_Exercise description_
From the first entry to the last, copy each one exactly.
Records for this exercise below:
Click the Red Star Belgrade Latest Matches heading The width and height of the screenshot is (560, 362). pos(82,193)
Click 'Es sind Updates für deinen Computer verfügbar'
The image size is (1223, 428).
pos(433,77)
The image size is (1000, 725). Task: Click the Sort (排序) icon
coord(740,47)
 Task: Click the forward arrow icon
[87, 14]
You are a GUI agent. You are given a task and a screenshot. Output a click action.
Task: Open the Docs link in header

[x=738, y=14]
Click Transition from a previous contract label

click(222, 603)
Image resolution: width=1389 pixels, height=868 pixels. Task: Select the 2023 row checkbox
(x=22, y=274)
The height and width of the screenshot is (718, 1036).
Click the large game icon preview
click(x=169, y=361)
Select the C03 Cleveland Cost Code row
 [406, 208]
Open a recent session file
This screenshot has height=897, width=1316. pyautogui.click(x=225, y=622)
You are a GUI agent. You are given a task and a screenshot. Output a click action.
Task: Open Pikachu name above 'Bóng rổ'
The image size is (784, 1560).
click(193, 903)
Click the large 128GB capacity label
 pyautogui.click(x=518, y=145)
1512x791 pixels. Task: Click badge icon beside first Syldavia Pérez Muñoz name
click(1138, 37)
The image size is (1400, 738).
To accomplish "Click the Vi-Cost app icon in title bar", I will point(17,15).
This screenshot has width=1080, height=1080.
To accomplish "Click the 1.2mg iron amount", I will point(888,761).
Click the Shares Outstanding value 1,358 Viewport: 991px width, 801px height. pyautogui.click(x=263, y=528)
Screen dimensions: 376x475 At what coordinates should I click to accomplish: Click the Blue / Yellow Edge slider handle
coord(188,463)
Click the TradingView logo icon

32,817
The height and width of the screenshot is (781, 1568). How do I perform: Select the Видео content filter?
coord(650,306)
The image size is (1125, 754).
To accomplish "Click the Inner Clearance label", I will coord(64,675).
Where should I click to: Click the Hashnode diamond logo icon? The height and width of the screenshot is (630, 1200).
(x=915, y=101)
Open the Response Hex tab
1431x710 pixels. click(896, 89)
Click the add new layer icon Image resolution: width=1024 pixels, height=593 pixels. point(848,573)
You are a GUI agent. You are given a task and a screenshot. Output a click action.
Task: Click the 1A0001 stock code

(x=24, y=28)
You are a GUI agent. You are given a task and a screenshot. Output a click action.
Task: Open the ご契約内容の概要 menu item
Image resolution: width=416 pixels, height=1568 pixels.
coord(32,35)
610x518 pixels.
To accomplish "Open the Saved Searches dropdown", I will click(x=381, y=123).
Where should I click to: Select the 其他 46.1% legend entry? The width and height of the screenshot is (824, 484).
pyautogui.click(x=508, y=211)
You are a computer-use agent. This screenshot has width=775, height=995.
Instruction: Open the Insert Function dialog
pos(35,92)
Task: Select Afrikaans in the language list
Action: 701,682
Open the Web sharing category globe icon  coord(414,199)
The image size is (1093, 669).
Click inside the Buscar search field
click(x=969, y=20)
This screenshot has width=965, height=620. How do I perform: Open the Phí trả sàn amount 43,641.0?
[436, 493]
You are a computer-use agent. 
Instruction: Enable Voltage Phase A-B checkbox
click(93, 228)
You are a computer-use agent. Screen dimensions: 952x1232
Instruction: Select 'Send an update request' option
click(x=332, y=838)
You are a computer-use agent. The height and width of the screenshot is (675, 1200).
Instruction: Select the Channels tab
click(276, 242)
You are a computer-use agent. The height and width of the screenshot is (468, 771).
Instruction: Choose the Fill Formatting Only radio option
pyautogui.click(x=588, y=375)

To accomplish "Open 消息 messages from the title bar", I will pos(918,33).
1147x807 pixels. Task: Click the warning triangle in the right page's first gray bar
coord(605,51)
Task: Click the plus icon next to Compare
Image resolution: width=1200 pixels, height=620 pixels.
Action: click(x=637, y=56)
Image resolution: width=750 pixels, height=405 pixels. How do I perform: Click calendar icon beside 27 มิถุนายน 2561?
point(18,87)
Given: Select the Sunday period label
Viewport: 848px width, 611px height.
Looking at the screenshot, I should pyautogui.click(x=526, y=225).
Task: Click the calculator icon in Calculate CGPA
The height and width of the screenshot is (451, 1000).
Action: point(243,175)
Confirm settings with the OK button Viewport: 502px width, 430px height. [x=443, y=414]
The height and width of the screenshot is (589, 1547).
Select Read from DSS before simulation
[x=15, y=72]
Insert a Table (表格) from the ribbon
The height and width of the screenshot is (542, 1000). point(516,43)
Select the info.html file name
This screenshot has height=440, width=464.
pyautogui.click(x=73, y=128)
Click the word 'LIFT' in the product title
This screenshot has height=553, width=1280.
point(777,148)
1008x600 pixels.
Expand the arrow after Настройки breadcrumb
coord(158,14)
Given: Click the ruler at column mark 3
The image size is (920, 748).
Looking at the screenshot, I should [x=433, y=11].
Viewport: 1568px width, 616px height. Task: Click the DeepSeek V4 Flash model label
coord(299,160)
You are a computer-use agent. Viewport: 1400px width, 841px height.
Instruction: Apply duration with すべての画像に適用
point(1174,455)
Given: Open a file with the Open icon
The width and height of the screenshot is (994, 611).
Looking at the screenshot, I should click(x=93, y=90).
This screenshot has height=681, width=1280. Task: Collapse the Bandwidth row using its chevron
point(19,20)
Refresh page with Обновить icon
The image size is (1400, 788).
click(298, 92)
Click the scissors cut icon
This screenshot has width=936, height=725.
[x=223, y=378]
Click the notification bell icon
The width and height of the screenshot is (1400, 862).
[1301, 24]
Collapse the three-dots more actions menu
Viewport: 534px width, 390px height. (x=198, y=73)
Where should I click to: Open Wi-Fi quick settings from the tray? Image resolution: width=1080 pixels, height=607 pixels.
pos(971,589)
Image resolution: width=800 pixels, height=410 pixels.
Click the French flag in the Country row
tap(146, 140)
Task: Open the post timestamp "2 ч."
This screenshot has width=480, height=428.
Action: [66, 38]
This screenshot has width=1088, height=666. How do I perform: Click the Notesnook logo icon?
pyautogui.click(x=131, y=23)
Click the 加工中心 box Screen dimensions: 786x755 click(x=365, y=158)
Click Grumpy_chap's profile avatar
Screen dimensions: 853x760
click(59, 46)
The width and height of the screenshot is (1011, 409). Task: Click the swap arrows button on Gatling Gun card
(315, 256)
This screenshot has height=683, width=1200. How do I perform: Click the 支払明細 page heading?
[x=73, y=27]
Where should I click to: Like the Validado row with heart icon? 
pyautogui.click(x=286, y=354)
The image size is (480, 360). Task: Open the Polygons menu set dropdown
End of Records for this exercise.
_Response to this exercise_
Click the Red Star Belgrade Latest Matches heading The width and height of the screenshot is (560, 362). pos(82,193)
Click 'Es sind Updates für deinen Computer verfügbar'
The image size is (1223, 428).
pos(433,77)
The image size is (1000, 725). Task: Click the Sort (排序) icon
coord(740,47)
 Task: Click the forward arrow icon
[87, 14]
You are a GUI agent. You are given a task and a screenshot. Output a click action.
Task: Open the Docs link in header

[x=738, y=14]
Click Transition from a previous contract label

click(222, 603)
Image resolution: width=1389 pixels, height=868 pixels. Task: Select the 2023 row checkbox
(x=22, y=274)
The height and width of the screenshot is (718, 1036).
Click the large game icon preview
click(x=169, y=361)
Select the C03 Cleveland Cost Code row
 [406, 208]
Open a recent session file
This screenshot has height=897, width=1316. pyautogui.click(x=225, y=622)
You are a GUI agent. You are given a task and a screenshot. Output a click action.
Task: Open Pikachu name above 'Bóng rổ'
The image size is (784, 1560).
click(193, 903)
Click the large 128GB capacity label
 pyautogui.click(x=518, y=145)
1512x791 pixels. Task: Click badge icon beside first Syldavia Pérez Muñoz name
click(1138, 37)
The image size is (1400, 738).
To accomplish "Click the Vi-Cost app icon in title bar", I will point(17,15).
This screenshot has width=1080, height=1080.
To accomplish "Click the 1.2mg iron amount", I will point(888,761).
Click the Shares Outstanding value 1,358 Viewport: 991px width, 801px height. pyautogui.click(x=263, y=528)
Screen dimensions: 376x475 At what coordinates should I click to accomplish: Click the Blue / Yellow Edge slider handle
coord(188,463)
Click the TradingView logo icon

32,817
The height and width of the screenshot is (781, 1568). How do I perform: Select the Видео content filter?
coord(650,306)
The image size is (1125, 754).
To accomplish "Click the Inner Clearance label", I will coord(64,675).
Where should I click to: Click the Hashnode diamond logo icon? The height and width of the screenshot is (630, 1200).
(x=915, y=101)
Open the Response Hex tab
1431x710 pixels. click(896, 89)
Click the add new layer icon Image resolution: width=1024 pixels, height=593 pixels. point(848,573)
You are a GUI agent. You are given a task and a screenshot. Output a click action.
Task: Click the 1A0001 stock code

(x=24, y=28)
You are a GUI agent. You are given a task and a screenshot. Output a click action.
Task: Open the ご契約内容の概要 menu item
Image resolution: width=416 pixels, height=1568 pixels.
coord(32,35)
610x518 pixels.
To accomplish "Open the Saved Searches dropdown", I will click(x=381, y=123).
Where should I click to: Select the 其他 46.1% legend entry? The width and height of the screenshot is (824, 484).
pyautogui.click(x=508, y=211)
You are a computer-use agent. This screenshot has width=775, height=995.
Instruction: Open the Insert Function dialog
pos(35,92)
Task: Select Afrikaans in the language list
Action: 701,682
Open the Web sharing category globe icon  coord(414,199)
The image size is (1093, 669).
Click inside the Buscar search field
click(x=969, y=20)
This screenshot has width=965, height=620. How do I perform: Open the Phí trả sàn amount 43,641.0?
[436, 493]
You are a computer-use agent. 
Instruction: Enable Voltage Phase A-B checkbox
click(93, 228)
You are a computer-use agent. Screen dimensions: 952x1232
Instruction: Select 'Send an update request' option
click(x=332, y=838)
You are a computer-use agent. The height and width of the screenshot is (675, 1200).
Instruction: Select the Channels tab
click(276, 242)
You are a computer-use agent. The height and width of the screenshot is (468, 771).
Instruction: Choose the Fill Formatting Only radio option
pyautogui.click(x=588, y=375)

To accomplish "Open 消息 messages from the title bar", I will pos(918,33).
1147x807 pixels. Task: Click the warning triangle in the right page's first gray bar
coord(605,51)
Task: Click the plus icon next to Compare
Image resolution: width=1200 pixels, height=620 pixels.
Action: click(x=637, y=56)
Image resolution: width=750 pixels, height=405 pixels. How do I perform: Click calendar icon beside 27 มิถุนายน 2561?
point(18,87)
Given: Select the Sunday period label
Viewport: 848px width, 611px height.
Looking at the screenshot, I should pyautogui.click(x=526, y=225).
Task: Click the calculator icon in Calculate CGPA
The height and width of the screenshot is (451, 1000).
Action: point(243,175)
Confirm settings with the OK button Viewport: 502px width, 430px height. [x=443, y=414]
The height and width of the screenshot is (589, 1547).
Select Read from DSS before simulation
[x=15, y=72]
Insert a Table (表格) from the ribbon
The height and width of the screenshot is (542, 1000). point(516,43)
Select the info.html file name
This screenshot has height=440, width=464.
pyautogui.click(x=73, y=128)
Click the word 'LIFT' in the product title
This screenshot has height=553, width=1280.
point(777,148)
1008x600 pixels.
Expand the arrow after Настройки breadcrumb
coord(158,14)
Given: Click the ruler at column mark 3
The image size is (920, 748).
Looking at the screenshot, I should [x=433, y=11].
Viewport: 1568px width, 616px height. Task: Click the DeepSeek V4 Flash model label
coord(299,160)
You are a computer-use agent. Viewport: 1400px width, 841px height.
Instruction: Apply duration with すべての画像に適用
point(1174,455)
Given: Open a file with the Open icon
The width and height of the screenshot is (994, 611).
Looking at the screenshot, I should click(x=93, y=90).
This screenshot has height=681, width=1280. Task: Collapse the Bandwidth row using its chevron
point(19,20)
Refresh page with Обновить icon
The image size is (1400, 788).
click(298, 92)
Click the scissors cut icon
This screenshot has width=936, height=725.
[x=223, y=378]
Click the notification bell icon
The width and height of the screenshot is (1400, 862).
[1301, 24]
Collapse the three-dots more actions menu
Viewport: 534px width, 390px height. (x=198, y=73)
Where should I click to: Open Wi-Fi quick settings from the tray? Image resolution: width=1080 pixels, height=607 pixels.
pos(971,589)
Image resolution: width=800 pixels, height=410 pixels.
Click the French flag in the Country row
tap(146, 140)
Task: Open the post timestamp "2 ч."
This screenshot has width=480, height=428.
Action: [66, 38]
This screenshot has width=1088, height=666. How do I perform: Click the Notesnook logo icon?
pyautogui.click(x=131, y=23)
Click the 加工中心 box Screen dimensions: 786x755 click(x=365, y=158)
Click Grumpy_chap's profile avatar
Screen dimensions: 853x760
click(59, 46)
The width and height of the screenshot is (1011, 409). Task: Click the swap arrows button on Gatling Gun card
(315, 256)
This screenshot has height=683, width=1200. How do I perform: Click the 支払明細 page heading?
[x=73, y=27]
Where should I click to: Like the Validado row with heart icon? 
pyautogui.click(x=286, y=354)
The image size is (480, 360). Task: Open the Polygons menu set dropdown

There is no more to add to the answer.